Asian Stocks Fall as Material, Telecom Shares Lead Losses

Asian shares fell as Japanese shares retreated. Raw-material and telecommunication companies led losses on the MSCI Asia Pacific Index.

BHP Billiton Ltd. (BHP) fell 1.3 percent as mining shares posted the largest fall among the 10 industry groups on the regional index. SoftBank Corp. lost 1.3 percent after jumping 4.1 percent yesterday. Panasonic Corp., which is pivoting away from consumer electronics, jumped 5.3 percent in Tokyo on a report it’s in talks with Tesla Motors Inc. to build a U.S. plant to produce batteries for electric cars.

The MSCI Asia Pacific Index slid 0.1 percent to 137.9 as of 7:33 p.m. in Hong Kong, having briefly erased losses earlier. The measure is on course for a 2.3 percent advance this month, the first rise since October.

“Stock indexes are probably now at the levels where investors will want to see some evidence of earnings delivery outside the U.S. before pushing indexes higher,” Matthew Sherwood, who helps manage about $25 billion as the Sydney-based head of investment markets research at Perpetual Ltd., said in an e-mail.

Japan’s Topix index slid 0.7 percent today on trading volume 29 percent less than its 30-day average. The MSCI Asia Pacific excluding Japan Index rose 0.3 percent. South Korea’s Kospi index added 0.3 percent. Australia’s S&P/ASX 200 Index and New Zealand’s NZX 50 Index gained 0.1 percent. Taiwan’s Taiex Index rose 0.3 percent. Singapore’s Straits Times Index declined 0.5 percent.

China Rebound

The Shanghai Composite gained 0.4 percent, halting a four-day losing streak during which it led declines among global equity indexes. Benchmark money-market rates fell to a seven-month low as central bank efforts to weaken the yuan boosted the supply of cash in the financial system.

The Hang Seng China Enterprises Index of mainland firms listed in Hong Kong rose 0.7 percent, gaining for the first time in seven days. The measure has tumbled 9.3 percent this year. Hong Kong’s Hang Seng Index climbed 0.5 percent.

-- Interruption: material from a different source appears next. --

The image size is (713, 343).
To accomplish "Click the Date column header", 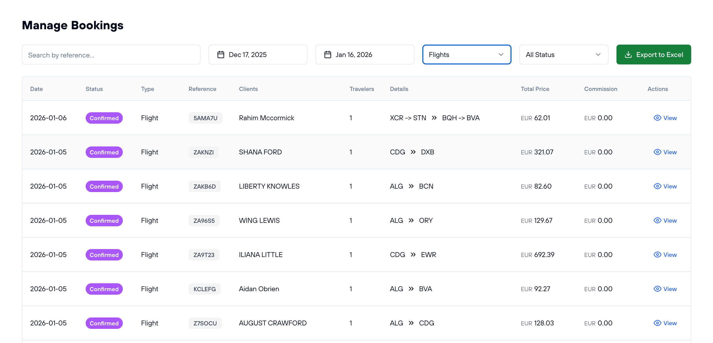I will click(36, 89).
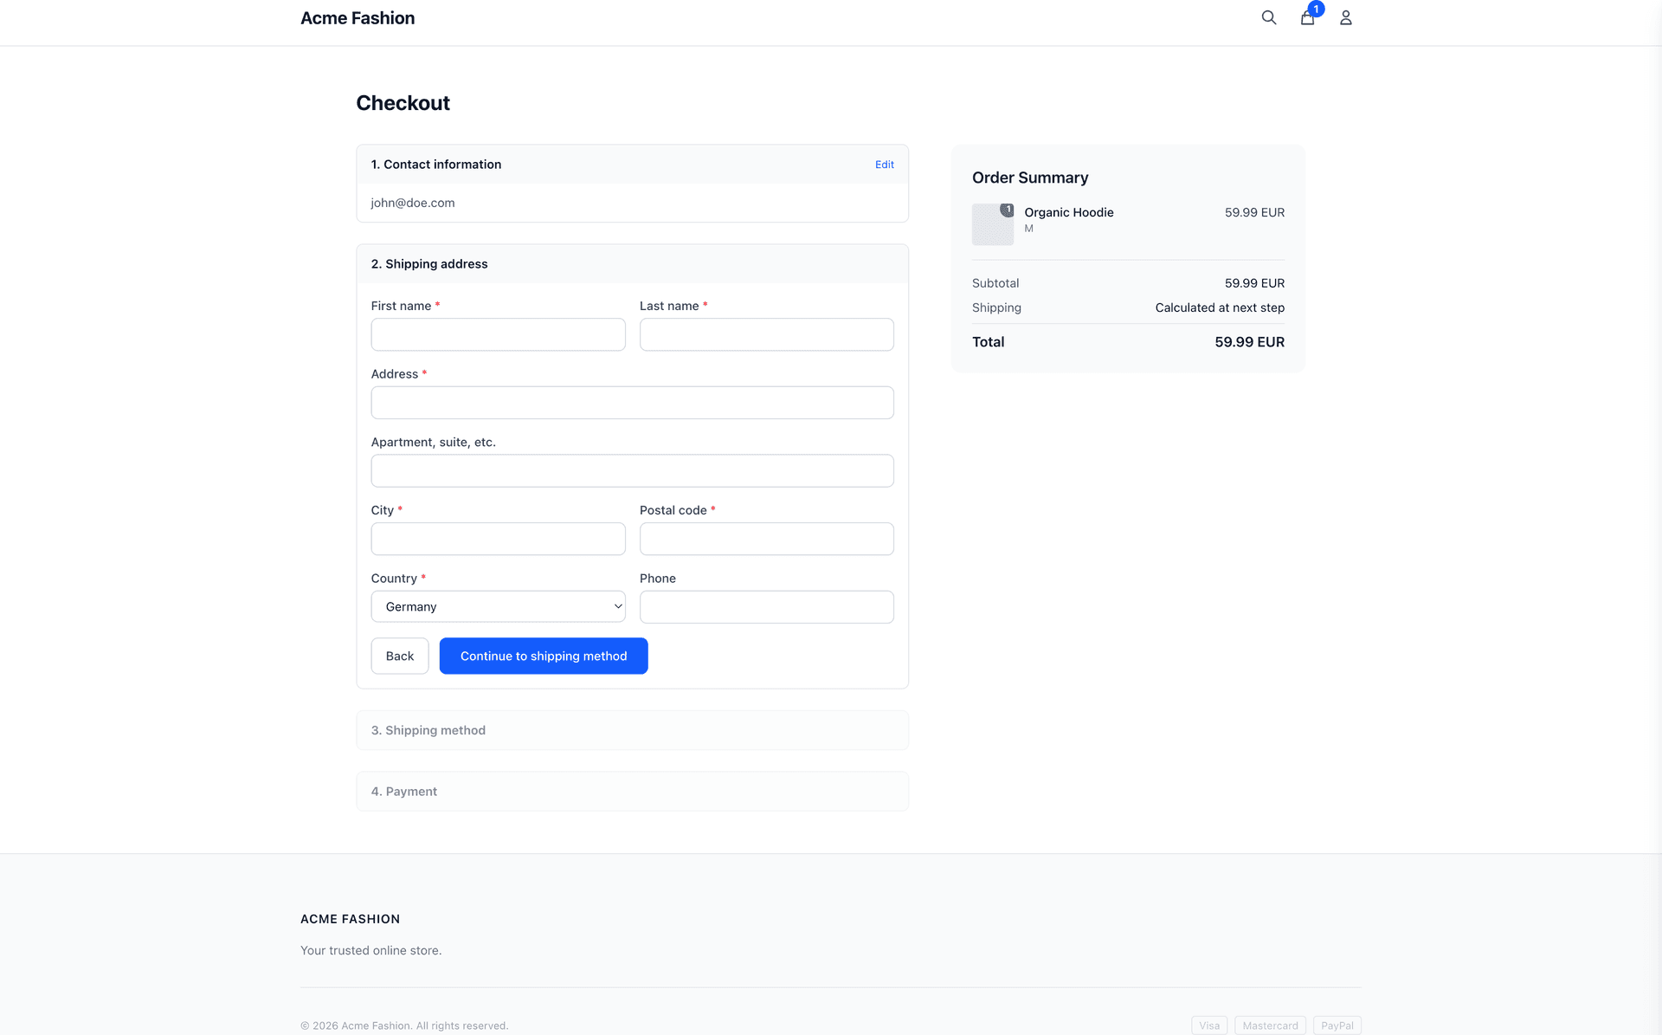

The MSCI Asia Pacific Index climbed 5.9 percent from this year’s low on Feb. 4, leaving the gauge trading at 13 times the estimated earnings of its constituent companies, compared with 15.7 for the Standard & Poor’s 500 Index and 14.5 for the Stoxx Europe 600 Index, according to data compiled by Bloomberg.

Of the 394 companies on the Asia-Pacific measure that have reported quarterly earnings since the start of the year and for which Bloomberg compiles estimates, 53 percent topped profit forecasts.

U.S. Futures

Futures on the S&P 500 climbed 0.2 percent today. The U.S. equities gauge slid 0.1 percent yesterday after data showed slower growth in home prices and a drop in consumer confidence. The index briefly surpassed its record closing high and then erased gains in the afternoon.

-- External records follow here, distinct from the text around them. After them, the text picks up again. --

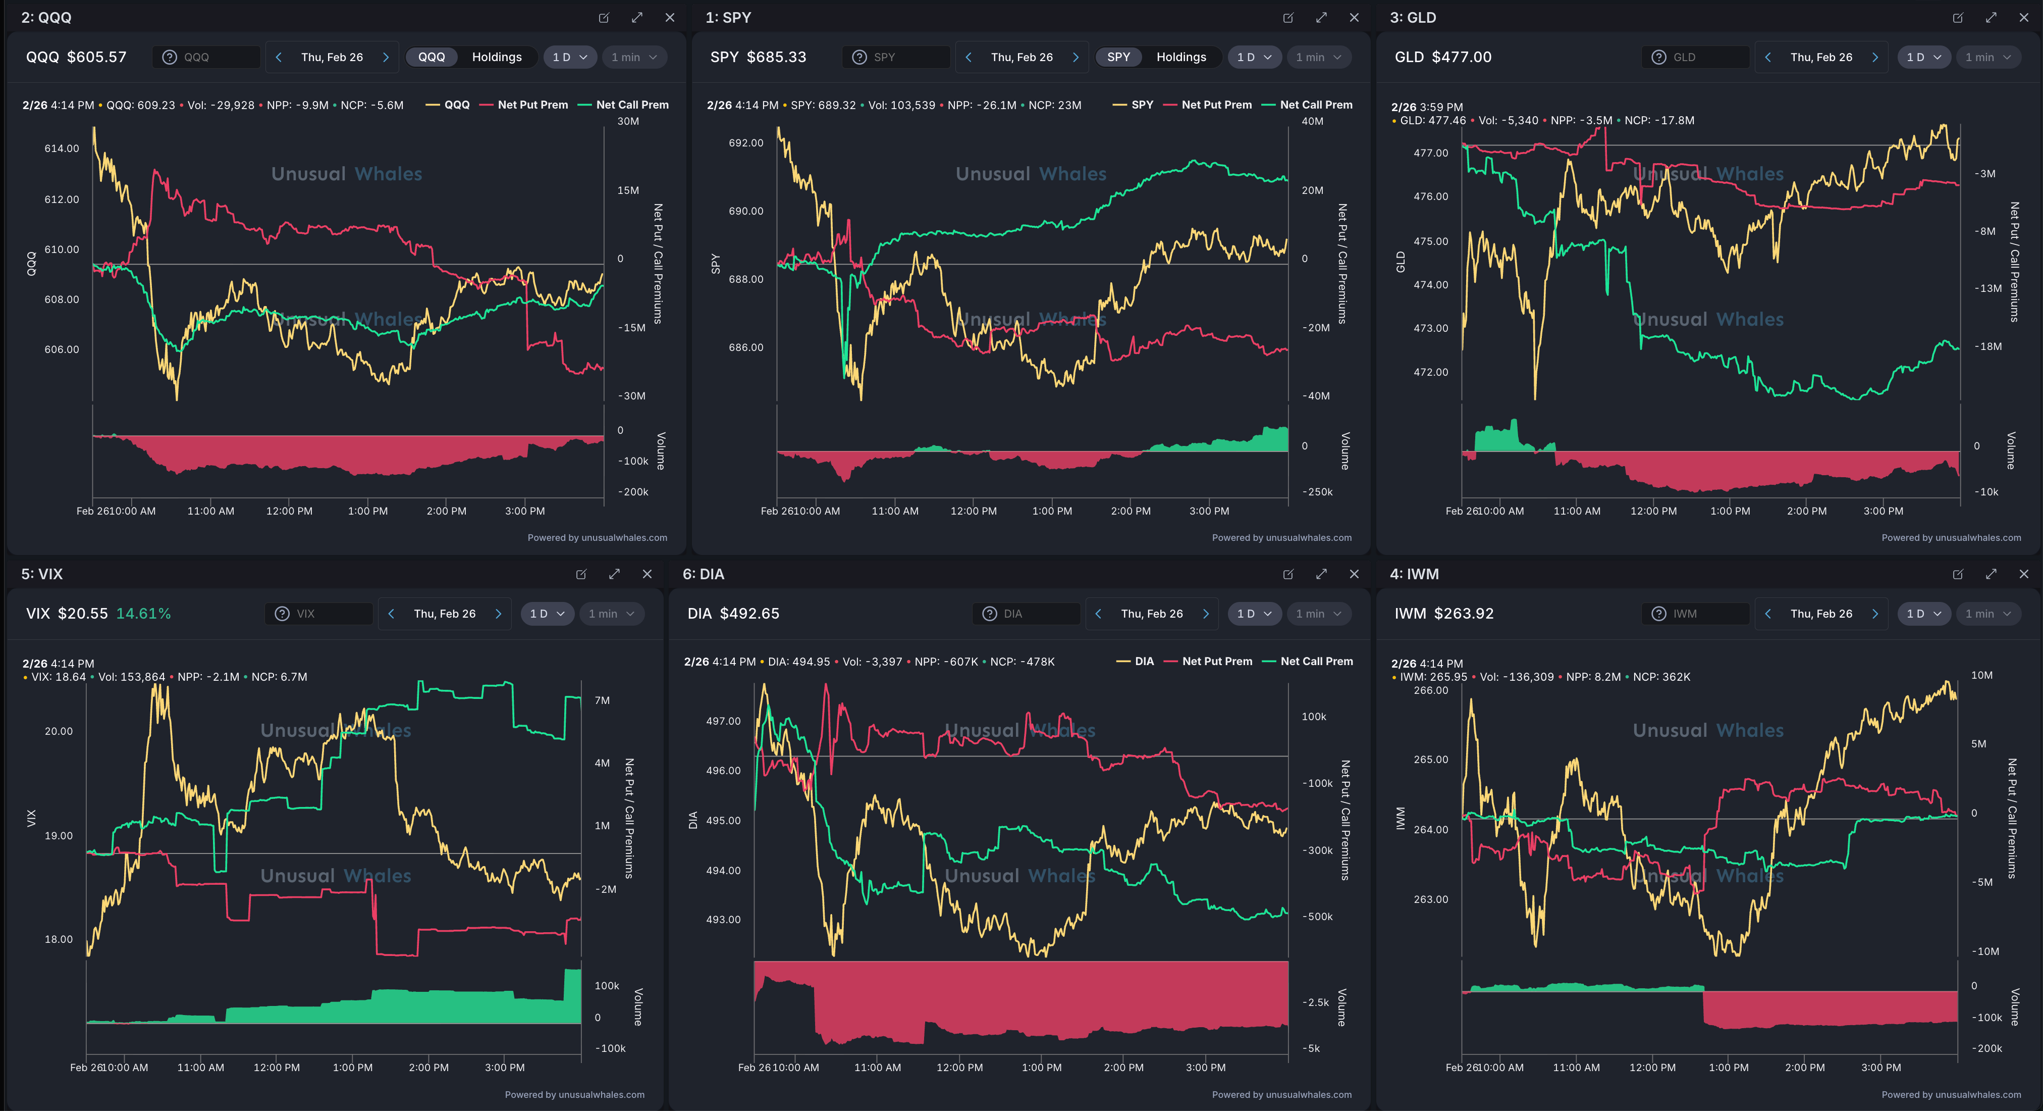Viewport: 2043px width, 1111px height.
Task: Click the GLD ticker search field
Action: (1705, 57)
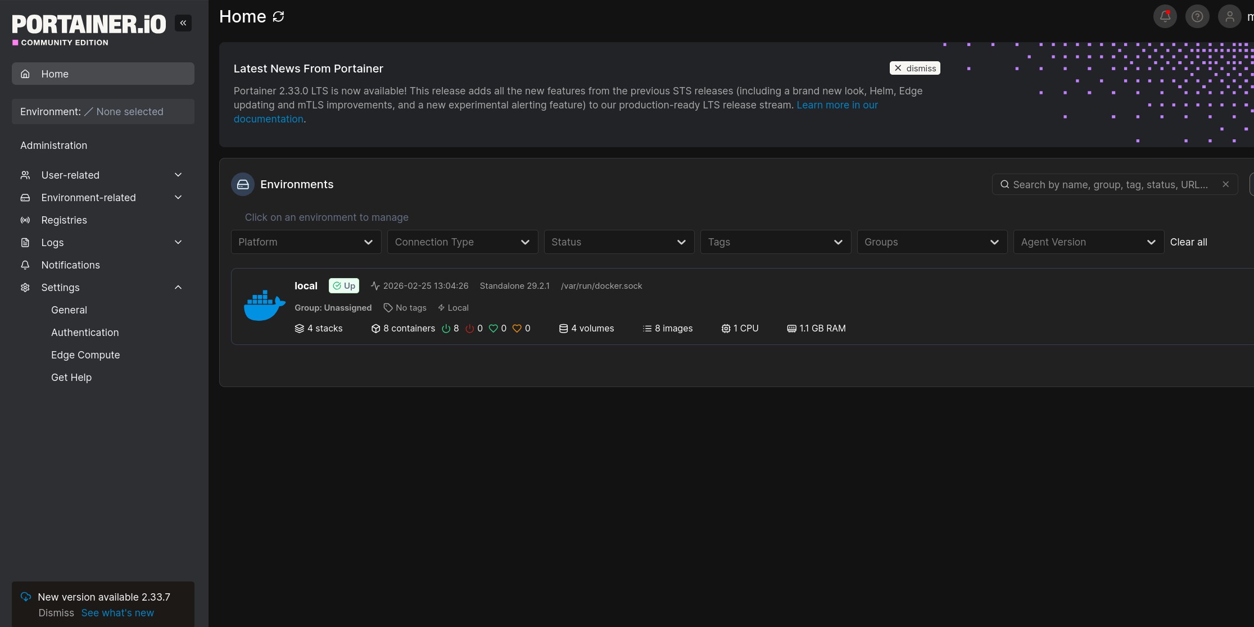Clear the environment search with the X icon
Viewport: 1254px width, 627px height.
click(1225, 184)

Investors are taking advantage of near-record U.S. stock prices to book gains. About $1.7 billion was taken out of U.S. equity exchange-traded funds on Feb. 24, bringing total withdrawals to almost $6 billion in February, data compiled by Bloomberg show.

A MSCI gauge tracking raw-material companies fell 0.7 percent with BHP losing 1.3 percent to A$38.58, while a measure of telecommunication shares lost 0.4 percent. SoftBank fell 1.3 percent to 7,990 yen after jumping yesterday as people with knowledge of the matter said the Japanese mobile-phone company is seeking to buy a stake in instant messaging service Line Corp.

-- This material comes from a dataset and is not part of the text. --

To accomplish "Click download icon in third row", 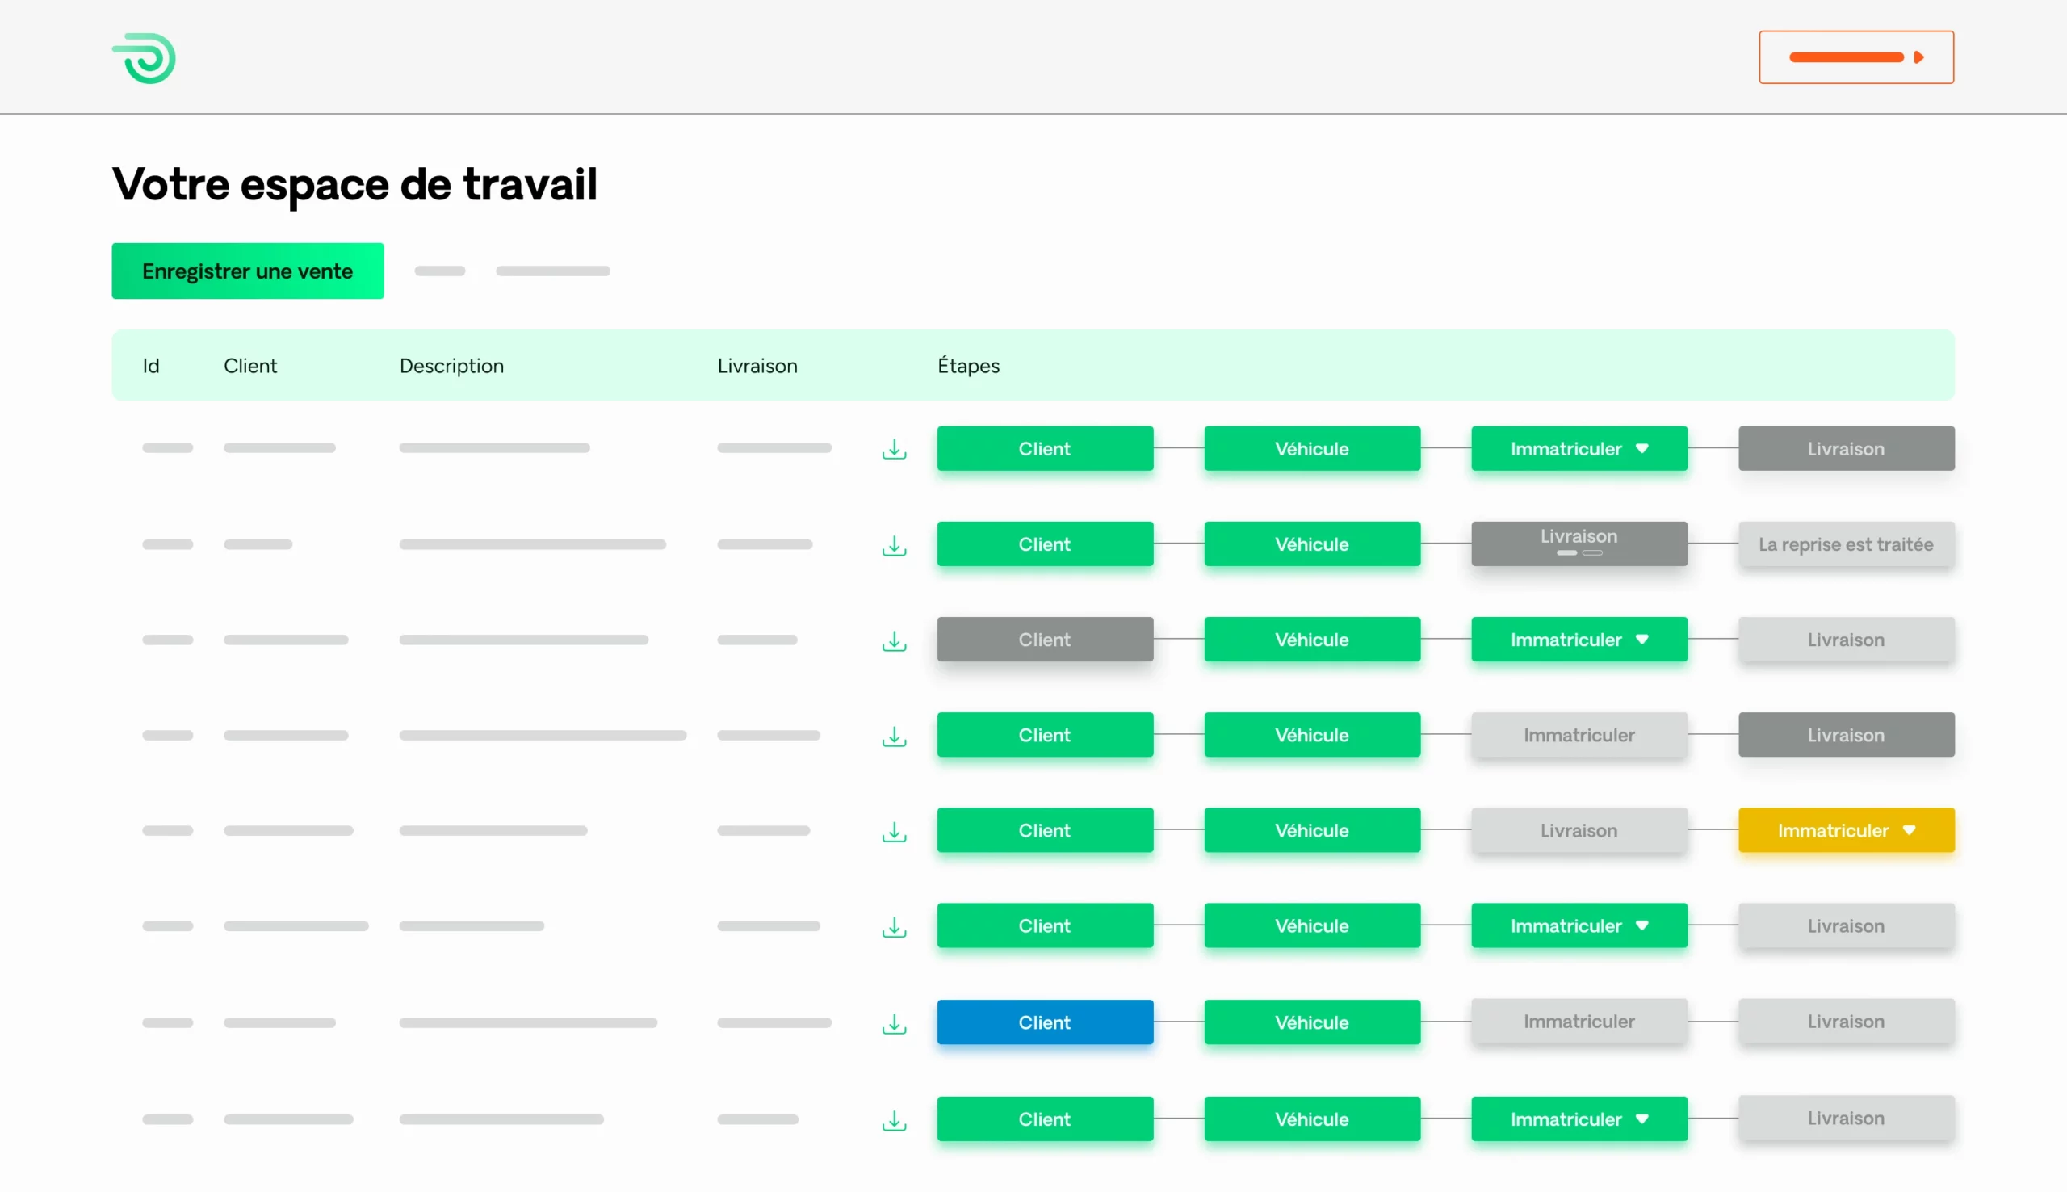I will 894,640.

Panasonic (6752) rose 5.3 percent to 1,259 yen. The firm is in talks with Tesla to start a lithium-ion battery plant in 2017 with total investment greater than 100 billion yen ($977 million), the Nikkei newspaper reported.

WorleyParsons surged 11 percent to A$17.13 as the firm reaffirmed its outlook for the remainder of 2014 and reported a larger-than-forecast interim dividend.

Lend Lease Group fell 3.7 percent to A$11.14 in Sydney after Australia’s biggest listed property developer reported a 16 percent drop in first-half profit.